January 1st of 2004, I went on a big church staff as the associate care pastor; the following year I became the adult ministry pastor, and then the year after that I lost my job after a big ugly bru-haha related to power, politics, and inequality that would make your stomach turn. Since then, I have been co-pastoring our wild and beautiful little faith community, the Refuge, alongside my friends, brothers, and sisters. I had no idea when I entered vocational ministry how jacked up the system was. I was naive. I was passionate about healing and transformation in people’s lives through community. I was happy in my own little world until I began to see the realities of the system I was in. like all male elders, women doing announcements but never teaching. all the male pastors going to play golf together and never getting invited. Talk about “pastors’ wives,” but never “pastors’ husbands,” having it be completely okay for me to preach regularly to male addicts in recovery ministry, but “real church” was somehow unbiblical.

When we left to plant the Refuge, things within our own community were pretty easy related to equality for women. We really didn’t talk about it a whole lot inside the Refuge. We just did it. I attribute that to my friend and teammate Karl, who sacrificed a lot on behalf of a better way.

However, on the outside, in the wider church system, it’s always been a different story.

There have been too many weird moments to count, but the low lights include my book not being able to be sold by the #1 christian retailer because I am a female lead pastor, being dis-invited to speak at a baccalaureate once the conservative evangelical contingent discovered a woman pastor was coming, demeaning comments, sexist remarks, not being able to perform a memorial service in a church because of my gender, and speaking at a conference where the introduction was, “Okay, now let’s bring up the women,” after a long line of male speakers.

It’s so hard to explain what it feels like, shamed is a good starting place, but it’s more than that.

It’s confusion, too, a weird mixed message, we want you…but only when it works for us.

Each and every time one of these things have happened, I have asked myself, “Why am I still here?” “Why bother?” “Why stay in a system that does this to half the population?” “It’s a lost cause, patriarchy is so deep; It’s never going to change.”

Patriarchy is deep, insidious, ugly, and extremely pervasive in the world. The biggest travesty is that it is pervasive in the church of Jesus Christ which I always say should be the free-est-most-inclusive-most-wild-and-diverse group of people in town, but patriarchy won’t shift unless we keep working against it. The most strength over time is going to come from the margins. However, power never goes down easy.

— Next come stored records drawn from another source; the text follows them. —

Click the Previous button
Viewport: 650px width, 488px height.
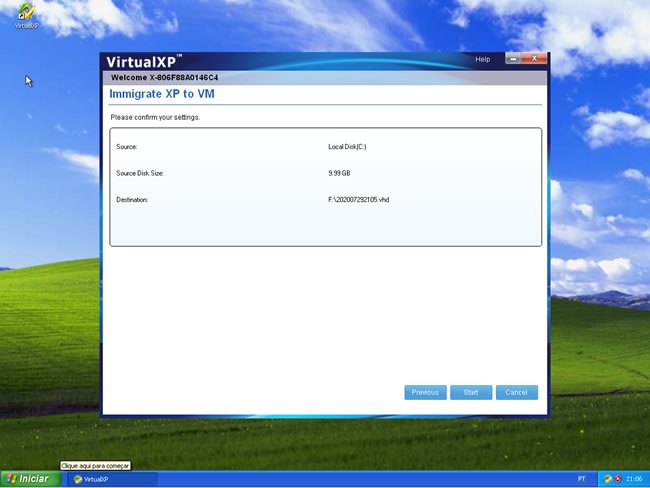point(425,392)
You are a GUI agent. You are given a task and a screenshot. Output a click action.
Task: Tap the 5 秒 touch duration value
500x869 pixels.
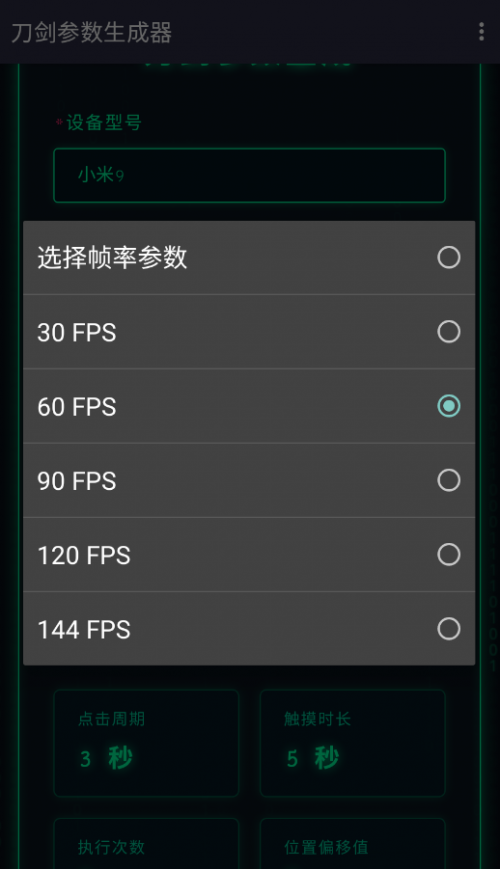tap(313, 758)
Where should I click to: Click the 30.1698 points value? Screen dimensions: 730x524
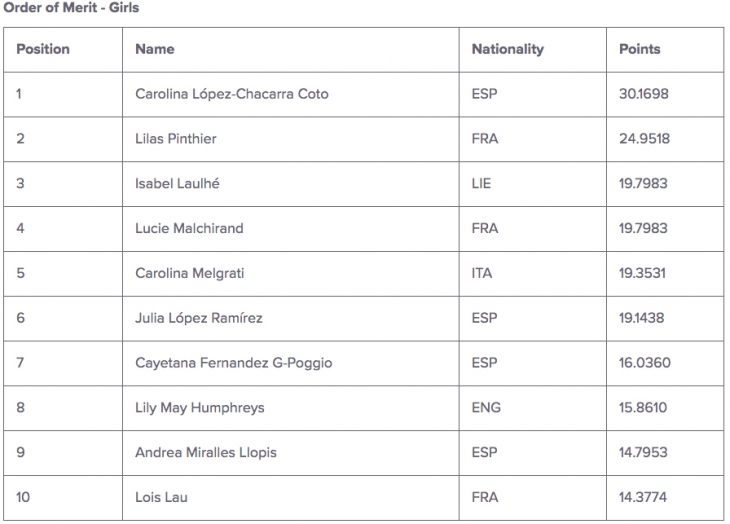pyautogui.click(x=644, y=94)
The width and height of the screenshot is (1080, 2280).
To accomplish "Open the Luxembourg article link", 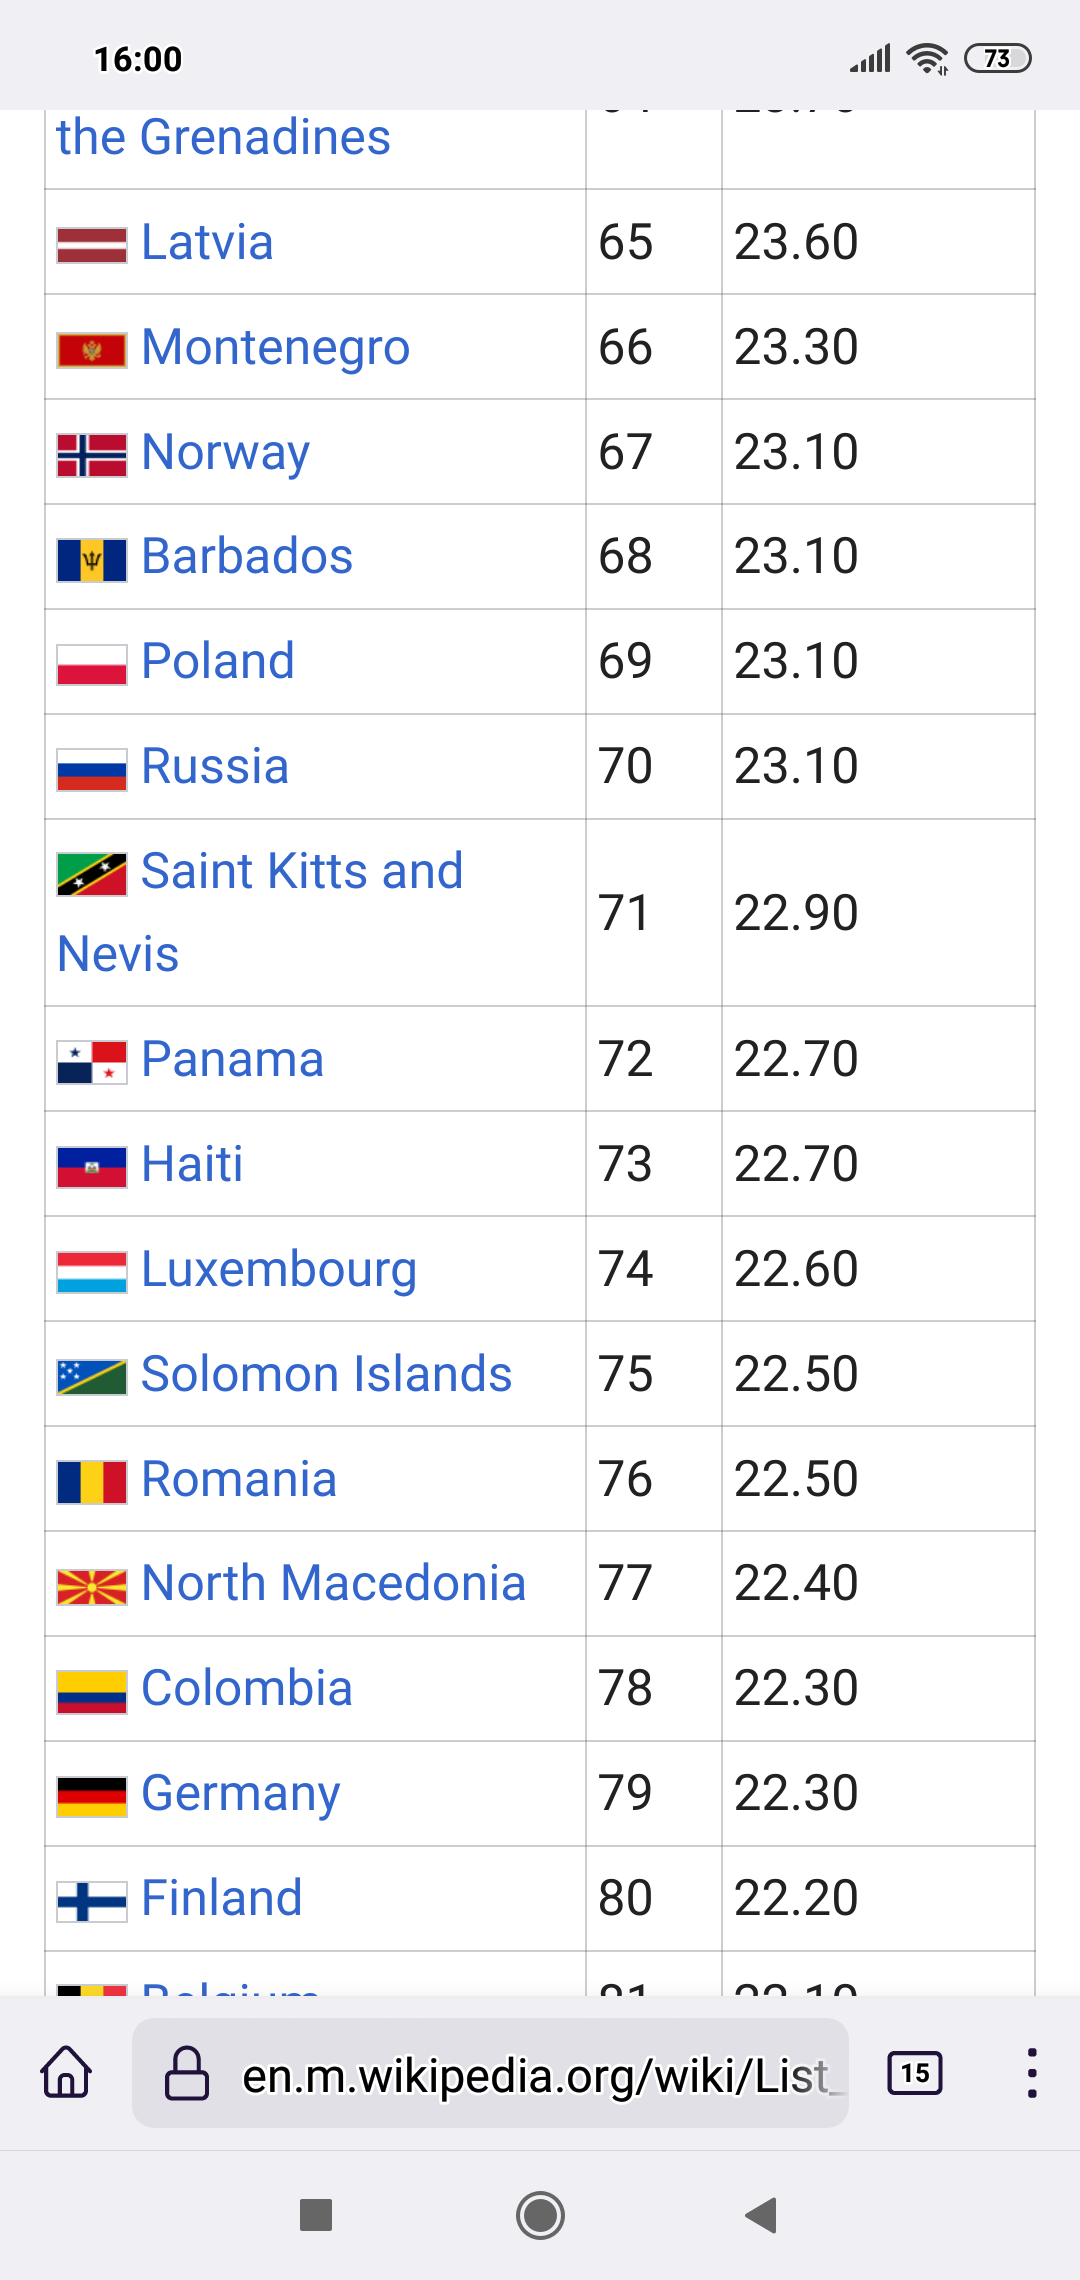I will (x=279, y=1269).
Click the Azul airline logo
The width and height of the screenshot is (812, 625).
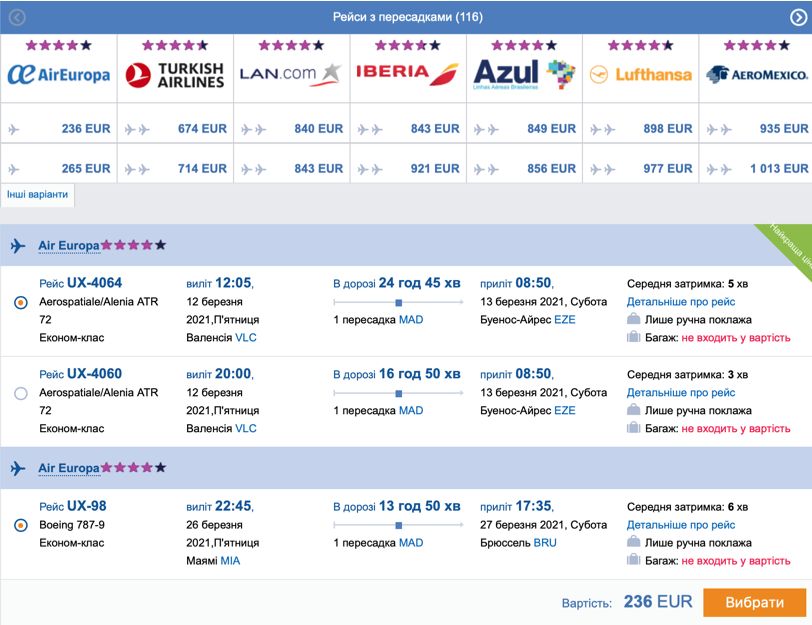tap(523, 74)

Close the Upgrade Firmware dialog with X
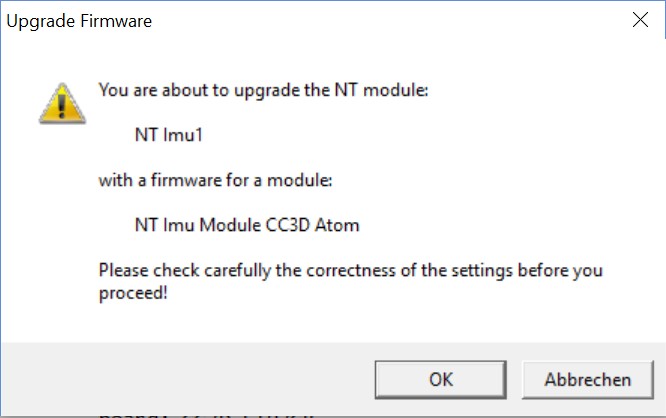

There’s a lot of bru-ha-ha over why women would even want to be part of conferences where patriarchy is so obviously embedded. It’s tough, but if we’re going to get to a new place, we sometimes have to walk this crappy, ugly road to get there. It’s a dilemma. I don’t do that many outside gigs, but I know sometimes I am probably only invited to fill a female slot, and that sometimes sucks. Some experiences have really hurt my heart, but I have this deep sense that the only way to get to something new is to suffer the realities along the way.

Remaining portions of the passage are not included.